David R Stukus, MD, FACAAI

I am very happy to see that this study is being conducted in such a rigorous manner. It offers tremendous insight into advancing our understanding of the onset of OIT in younger age groups.

I’m not that surprised by the results as they seem to confirm what we know of OIT in older children with differential treatment response, risk for treatment reactions and a shift in immune response for those receiving higher doses from treatment can tolerate.

We have been reluctant to start OIT in younger children for several reasons, most notably the lack of data to guide us. But it’s exciting to see more research in this area.

Most importantly, I believe this study emphasizes that shared decision-making is critical to OIT to ensure families truly understand the risks, benefits, and expected outcomes. This process requires the monitoring and availability of the treating provider to answer questions and help families deal with some of the challenges involved.
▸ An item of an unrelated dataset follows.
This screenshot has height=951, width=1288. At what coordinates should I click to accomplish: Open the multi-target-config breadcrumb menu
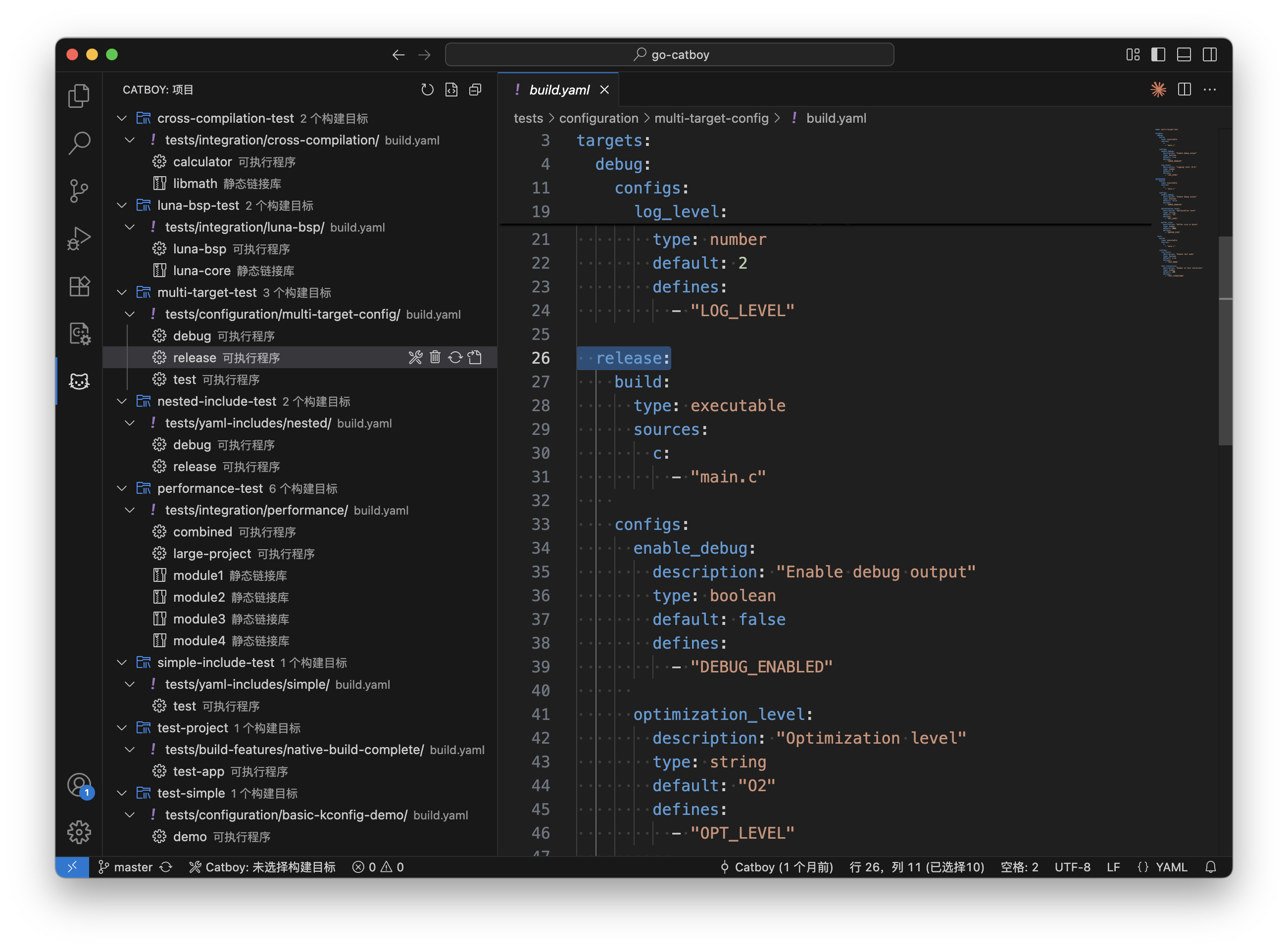pos(712,118)
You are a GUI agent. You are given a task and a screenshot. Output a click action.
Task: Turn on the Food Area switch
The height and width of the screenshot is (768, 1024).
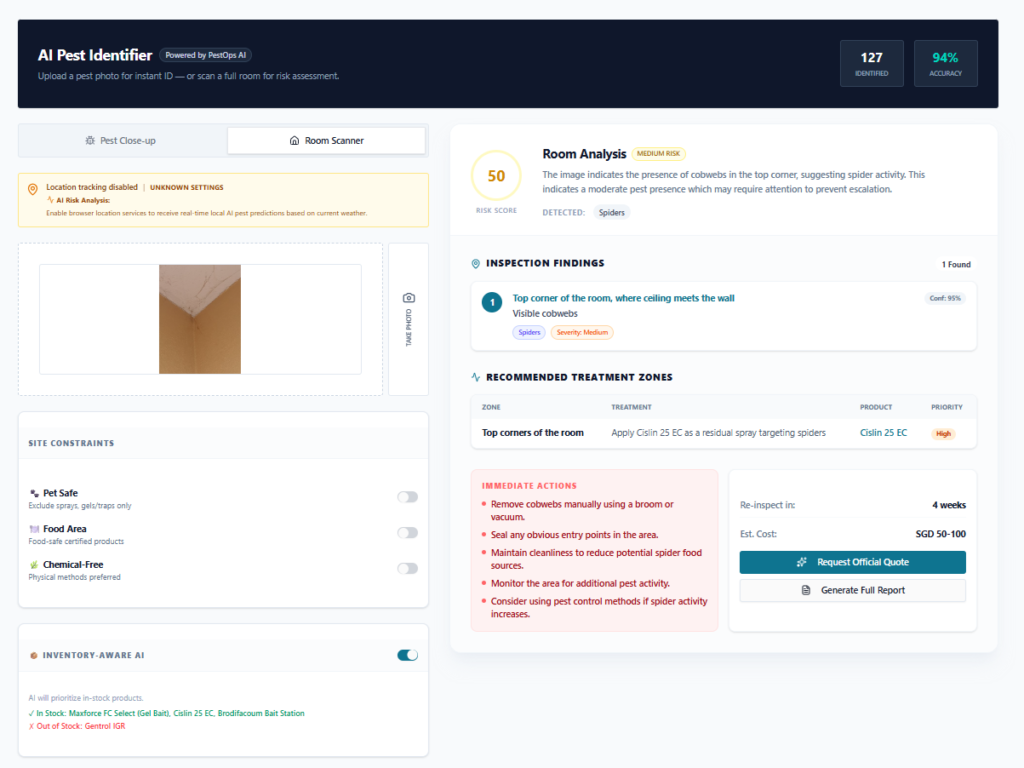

I don’t think this study should be used as a “green light” to start OIT for peanuts in all infants or young children. But it paves the way for talking to families about risks and benefits. Also, OIT should never be performed without following specific protocols and under the supervision of an experienced allergist or specialist in the field.

Unfortunately, only a relatively small number of children under the age of 2 were included in this study, so it would be very helpful to see larger studies in this age group.

Ongoing research in this area is valuable in trying to identify some predictive factors for those children who may achieve long-term sustained unresponsiveness and those who are at risk for poor outcomes.

David R Stukus, MD, FACAAI

Professor of Clinical Pediatrics

Director, Food Allergy Treatment Center

Associate Director of the Pediatric Allergy and Immunology Fellowship Program

Nationwide Children’s Hospital and Ohio State University College of Medicine

Disclosure: Stukus does not report any relevant financial information.